When Governor Arnold Schwarzenegger announced an agreement this summer to impose the nation’s most sweeping controls on carbon dioxide emissions, the Hewlett Foundation was among the many institutions that could take satisfaction in helping to enact this historic legislation.
A key factor in the governor’s and the California legislature’s decision to pass this bill was scientific evidence on the potential impacts of climate change on the state that the Union of Concerned Scientists developed in part with support from the Foundation’s Environment Program.
“This is a terrific victory,” said Hal Harvey, Environment Program Director. “In the years before the bill, we supported a number of objective and broadly distributed studies on greenhouse gas emissions in California. Thanks to the work of the Union of Concerned Scientists and a lot of other people we all can breathe a little easier.”
The agreement between the Republican governor and the Democratic-controlled legislature mandates a 25 percent reduction in carbon dioxide emissions by 2020. The California Air Resources Board, which regulates air pollution, will develop regulations to limit carbon dioxide emissions on the part of utilities, oil refineries and cement plants starting in 2012. The plans call for market-based mechanisms, like emission credits, to help meet the reduction goals.
The research coordinated by the Union of Concerned Scientists was published in the “Proceedings of the National Academy of Sciences,” as well as in a publication entitled “Climate Change in California: Choosing Our Future” that was intended for a lay audience.

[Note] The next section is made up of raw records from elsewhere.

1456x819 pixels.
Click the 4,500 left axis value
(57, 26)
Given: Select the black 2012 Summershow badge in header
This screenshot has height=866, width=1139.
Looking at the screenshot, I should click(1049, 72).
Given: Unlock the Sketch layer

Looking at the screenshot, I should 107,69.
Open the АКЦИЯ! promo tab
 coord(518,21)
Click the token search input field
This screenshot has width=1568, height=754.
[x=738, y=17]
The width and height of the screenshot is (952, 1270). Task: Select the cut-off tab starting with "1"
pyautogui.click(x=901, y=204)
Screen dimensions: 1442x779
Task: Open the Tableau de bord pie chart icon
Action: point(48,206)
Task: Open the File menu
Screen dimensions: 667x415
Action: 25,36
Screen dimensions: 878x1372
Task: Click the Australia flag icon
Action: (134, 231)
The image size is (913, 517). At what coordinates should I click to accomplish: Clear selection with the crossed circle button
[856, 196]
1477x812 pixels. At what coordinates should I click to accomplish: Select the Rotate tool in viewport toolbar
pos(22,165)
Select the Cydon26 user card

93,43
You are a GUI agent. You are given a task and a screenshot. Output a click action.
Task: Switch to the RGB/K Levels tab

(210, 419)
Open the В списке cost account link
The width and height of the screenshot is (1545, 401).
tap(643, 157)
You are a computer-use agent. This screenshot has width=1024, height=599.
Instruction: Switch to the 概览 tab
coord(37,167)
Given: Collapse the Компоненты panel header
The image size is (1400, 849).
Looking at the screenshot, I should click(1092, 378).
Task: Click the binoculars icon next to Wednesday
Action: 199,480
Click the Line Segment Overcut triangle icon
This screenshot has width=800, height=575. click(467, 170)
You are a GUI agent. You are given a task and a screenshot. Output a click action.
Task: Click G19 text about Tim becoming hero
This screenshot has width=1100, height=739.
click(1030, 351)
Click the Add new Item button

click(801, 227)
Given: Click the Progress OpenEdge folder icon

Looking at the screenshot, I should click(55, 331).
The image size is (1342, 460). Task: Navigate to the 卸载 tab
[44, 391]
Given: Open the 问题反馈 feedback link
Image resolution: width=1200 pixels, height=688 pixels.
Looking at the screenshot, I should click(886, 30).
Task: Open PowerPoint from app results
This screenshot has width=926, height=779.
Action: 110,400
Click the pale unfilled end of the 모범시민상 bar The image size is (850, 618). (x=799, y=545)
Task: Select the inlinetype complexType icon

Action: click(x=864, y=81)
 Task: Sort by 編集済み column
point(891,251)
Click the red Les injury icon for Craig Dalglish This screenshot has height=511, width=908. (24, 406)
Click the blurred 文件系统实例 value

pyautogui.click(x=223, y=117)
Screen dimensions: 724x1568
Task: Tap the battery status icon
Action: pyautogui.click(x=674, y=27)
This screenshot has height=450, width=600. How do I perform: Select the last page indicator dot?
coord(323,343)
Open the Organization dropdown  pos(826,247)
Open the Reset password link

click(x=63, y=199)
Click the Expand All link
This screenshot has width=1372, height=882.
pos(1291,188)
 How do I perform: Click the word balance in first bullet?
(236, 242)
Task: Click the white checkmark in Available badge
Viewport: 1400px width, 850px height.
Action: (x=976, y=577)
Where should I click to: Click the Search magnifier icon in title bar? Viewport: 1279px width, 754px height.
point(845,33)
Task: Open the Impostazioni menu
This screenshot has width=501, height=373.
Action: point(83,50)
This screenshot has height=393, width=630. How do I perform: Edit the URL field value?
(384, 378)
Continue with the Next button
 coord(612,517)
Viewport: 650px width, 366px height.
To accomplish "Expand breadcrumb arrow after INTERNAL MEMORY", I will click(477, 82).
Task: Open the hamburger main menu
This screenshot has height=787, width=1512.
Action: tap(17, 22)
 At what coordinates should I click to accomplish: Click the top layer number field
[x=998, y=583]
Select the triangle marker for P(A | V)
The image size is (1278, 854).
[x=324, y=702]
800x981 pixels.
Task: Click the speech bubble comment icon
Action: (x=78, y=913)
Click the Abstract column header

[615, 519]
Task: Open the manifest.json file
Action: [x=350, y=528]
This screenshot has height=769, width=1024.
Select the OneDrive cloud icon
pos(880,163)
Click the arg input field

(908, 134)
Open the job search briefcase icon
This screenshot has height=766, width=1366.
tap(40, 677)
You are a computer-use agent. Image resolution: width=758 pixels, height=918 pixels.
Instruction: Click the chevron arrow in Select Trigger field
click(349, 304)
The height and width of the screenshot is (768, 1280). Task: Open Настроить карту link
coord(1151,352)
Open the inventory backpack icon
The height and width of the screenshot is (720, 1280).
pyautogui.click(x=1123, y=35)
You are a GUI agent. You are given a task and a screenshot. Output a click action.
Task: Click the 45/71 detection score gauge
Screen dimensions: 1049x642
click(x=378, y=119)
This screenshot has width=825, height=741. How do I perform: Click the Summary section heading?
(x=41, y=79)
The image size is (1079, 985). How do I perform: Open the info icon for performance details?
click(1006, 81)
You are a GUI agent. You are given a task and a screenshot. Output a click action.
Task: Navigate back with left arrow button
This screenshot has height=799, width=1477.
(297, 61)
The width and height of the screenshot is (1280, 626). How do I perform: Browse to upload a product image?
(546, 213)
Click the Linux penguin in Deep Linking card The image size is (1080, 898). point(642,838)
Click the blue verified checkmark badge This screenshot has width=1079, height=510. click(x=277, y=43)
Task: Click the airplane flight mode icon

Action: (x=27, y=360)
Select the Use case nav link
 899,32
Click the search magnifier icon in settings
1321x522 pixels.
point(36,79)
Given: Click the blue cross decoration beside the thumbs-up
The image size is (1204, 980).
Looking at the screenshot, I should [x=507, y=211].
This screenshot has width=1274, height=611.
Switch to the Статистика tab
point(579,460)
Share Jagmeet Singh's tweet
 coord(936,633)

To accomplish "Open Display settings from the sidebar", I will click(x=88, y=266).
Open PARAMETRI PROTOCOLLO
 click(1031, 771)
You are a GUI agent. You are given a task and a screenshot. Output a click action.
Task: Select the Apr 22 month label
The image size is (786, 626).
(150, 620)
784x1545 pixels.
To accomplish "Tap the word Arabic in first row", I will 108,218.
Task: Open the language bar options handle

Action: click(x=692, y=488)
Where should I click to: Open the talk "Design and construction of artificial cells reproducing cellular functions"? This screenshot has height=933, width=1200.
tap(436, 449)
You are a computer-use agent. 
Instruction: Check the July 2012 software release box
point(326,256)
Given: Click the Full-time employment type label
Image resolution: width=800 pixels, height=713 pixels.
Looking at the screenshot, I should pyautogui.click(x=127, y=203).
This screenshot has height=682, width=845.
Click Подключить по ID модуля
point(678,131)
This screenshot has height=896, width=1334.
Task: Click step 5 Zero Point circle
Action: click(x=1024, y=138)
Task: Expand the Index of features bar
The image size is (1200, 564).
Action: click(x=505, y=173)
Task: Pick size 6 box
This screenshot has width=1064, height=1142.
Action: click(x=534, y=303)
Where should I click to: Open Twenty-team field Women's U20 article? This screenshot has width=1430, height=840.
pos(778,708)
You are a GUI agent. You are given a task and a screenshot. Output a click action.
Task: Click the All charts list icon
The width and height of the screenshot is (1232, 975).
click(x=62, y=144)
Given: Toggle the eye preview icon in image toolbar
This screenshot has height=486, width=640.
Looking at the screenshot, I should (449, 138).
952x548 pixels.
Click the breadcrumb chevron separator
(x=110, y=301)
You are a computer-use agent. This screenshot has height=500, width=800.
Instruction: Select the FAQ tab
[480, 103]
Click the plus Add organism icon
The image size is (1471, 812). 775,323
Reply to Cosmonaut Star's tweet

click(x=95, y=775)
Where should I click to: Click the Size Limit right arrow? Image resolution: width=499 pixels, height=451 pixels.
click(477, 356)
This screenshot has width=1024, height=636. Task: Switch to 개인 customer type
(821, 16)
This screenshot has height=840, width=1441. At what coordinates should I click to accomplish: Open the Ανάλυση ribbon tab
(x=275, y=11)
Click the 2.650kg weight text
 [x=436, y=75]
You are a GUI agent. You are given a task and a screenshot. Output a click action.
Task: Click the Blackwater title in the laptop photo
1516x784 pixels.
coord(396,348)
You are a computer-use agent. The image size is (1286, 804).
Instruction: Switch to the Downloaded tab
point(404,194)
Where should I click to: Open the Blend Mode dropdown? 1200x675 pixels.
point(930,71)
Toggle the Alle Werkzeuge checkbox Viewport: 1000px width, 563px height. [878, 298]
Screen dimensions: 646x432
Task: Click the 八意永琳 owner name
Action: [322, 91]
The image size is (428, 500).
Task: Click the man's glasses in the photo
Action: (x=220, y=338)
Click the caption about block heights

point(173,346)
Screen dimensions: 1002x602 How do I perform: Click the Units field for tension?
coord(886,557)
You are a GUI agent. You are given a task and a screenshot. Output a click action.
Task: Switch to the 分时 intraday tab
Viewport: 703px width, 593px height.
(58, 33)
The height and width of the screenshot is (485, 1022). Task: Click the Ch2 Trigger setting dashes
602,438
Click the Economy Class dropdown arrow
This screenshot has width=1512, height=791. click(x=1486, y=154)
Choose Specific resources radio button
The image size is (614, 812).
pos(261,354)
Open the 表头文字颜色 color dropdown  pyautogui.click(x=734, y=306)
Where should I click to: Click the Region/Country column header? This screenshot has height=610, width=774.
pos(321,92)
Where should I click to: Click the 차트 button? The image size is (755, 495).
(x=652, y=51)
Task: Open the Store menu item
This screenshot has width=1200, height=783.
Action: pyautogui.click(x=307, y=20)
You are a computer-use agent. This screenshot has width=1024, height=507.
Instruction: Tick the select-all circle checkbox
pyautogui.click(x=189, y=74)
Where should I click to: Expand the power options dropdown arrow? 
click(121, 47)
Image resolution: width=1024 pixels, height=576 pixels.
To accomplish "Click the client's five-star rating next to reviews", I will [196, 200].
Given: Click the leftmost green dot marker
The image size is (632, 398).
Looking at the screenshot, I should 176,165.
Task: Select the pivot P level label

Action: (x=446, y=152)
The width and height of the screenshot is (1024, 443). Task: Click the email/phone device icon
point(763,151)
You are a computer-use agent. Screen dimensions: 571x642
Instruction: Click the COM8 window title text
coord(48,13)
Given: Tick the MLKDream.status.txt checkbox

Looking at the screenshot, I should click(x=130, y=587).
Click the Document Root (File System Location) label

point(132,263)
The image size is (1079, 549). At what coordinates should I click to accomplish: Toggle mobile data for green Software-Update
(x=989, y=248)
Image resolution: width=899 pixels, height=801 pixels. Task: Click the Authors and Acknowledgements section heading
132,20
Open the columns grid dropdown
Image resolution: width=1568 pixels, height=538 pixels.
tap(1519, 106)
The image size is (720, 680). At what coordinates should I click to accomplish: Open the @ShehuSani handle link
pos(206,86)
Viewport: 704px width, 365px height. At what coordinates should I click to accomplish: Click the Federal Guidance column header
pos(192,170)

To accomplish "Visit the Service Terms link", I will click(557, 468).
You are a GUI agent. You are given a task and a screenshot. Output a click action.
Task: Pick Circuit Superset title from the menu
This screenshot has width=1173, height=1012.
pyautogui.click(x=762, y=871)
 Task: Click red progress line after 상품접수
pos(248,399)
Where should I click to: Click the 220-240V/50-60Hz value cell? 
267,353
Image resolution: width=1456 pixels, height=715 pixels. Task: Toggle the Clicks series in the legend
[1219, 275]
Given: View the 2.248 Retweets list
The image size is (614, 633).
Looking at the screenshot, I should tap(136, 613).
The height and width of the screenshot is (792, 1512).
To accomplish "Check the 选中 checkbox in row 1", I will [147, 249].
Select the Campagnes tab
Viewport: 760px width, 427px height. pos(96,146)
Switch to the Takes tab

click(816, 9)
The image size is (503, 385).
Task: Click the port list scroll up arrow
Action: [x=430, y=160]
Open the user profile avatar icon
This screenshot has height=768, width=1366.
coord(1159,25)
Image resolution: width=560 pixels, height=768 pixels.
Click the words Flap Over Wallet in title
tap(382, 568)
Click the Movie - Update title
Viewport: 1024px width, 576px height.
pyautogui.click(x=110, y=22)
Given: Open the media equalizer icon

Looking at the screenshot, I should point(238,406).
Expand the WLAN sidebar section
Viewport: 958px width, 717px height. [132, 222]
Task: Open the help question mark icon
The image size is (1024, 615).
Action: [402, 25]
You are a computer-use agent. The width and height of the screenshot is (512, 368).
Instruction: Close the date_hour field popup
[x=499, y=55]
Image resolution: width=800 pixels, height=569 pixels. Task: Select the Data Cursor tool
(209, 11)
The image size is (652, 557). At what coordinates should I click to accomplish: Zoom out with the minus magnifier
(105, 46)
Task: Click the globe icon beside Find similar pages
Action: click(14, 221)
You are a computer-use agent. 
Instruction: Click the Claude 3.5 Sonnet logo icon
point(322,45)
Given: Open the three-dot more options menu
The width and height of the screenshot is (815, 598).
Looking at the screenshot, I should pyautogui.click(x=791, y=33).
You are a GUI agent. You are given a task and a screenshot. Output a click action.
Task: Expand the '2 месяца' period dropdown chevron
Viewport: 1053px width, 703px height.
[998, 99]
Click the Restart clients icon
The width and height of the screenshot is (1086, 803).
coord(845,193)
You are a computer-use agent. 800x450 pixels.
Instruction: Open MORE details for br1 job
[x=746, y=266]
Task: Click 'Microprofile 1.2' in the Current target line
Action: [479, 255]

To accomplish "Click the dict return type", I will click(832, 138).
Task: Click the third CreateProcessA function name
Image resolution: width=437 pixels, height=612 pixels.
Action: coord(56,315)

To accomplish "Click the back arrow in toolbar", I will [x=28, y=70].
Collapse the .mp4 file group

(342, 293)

In addition to publishing the results of the eighteen-month study, which the Foundation supported with $150,000, the Union of Concerned Scientists gave briefings on the findings to key decisionmakers in the months before the agreement was struck. The Foundation also hosted two daylong meetings of all the senate and assembly leadership and key members of the governor’s cabinet and staff to look at alternative approaches to greenhouse gas reduction.
Among the findings published in the “Proceedings of the National Academy of Sciences” was that, left uncontrolled, global warming could reduce the size of California’s snow pack from a third to a full 90 percent by the end of the century and double the number of heat waves. Overall, the research looked at the impact of climate change on key facets of life in the state, including water resources, agriculture, public health and other climate-sensitive areas. A fact sheet summarizing the work can be found here.
The Environment Program helped in other ways, too. It supported the energy program at the Silicon Valley Leadership Group, which provided key business support for reductions, and sponsored polling at the Public Policy Institute of California that revealed broad bipartisan support in the state for the reduction of greenhouse gases.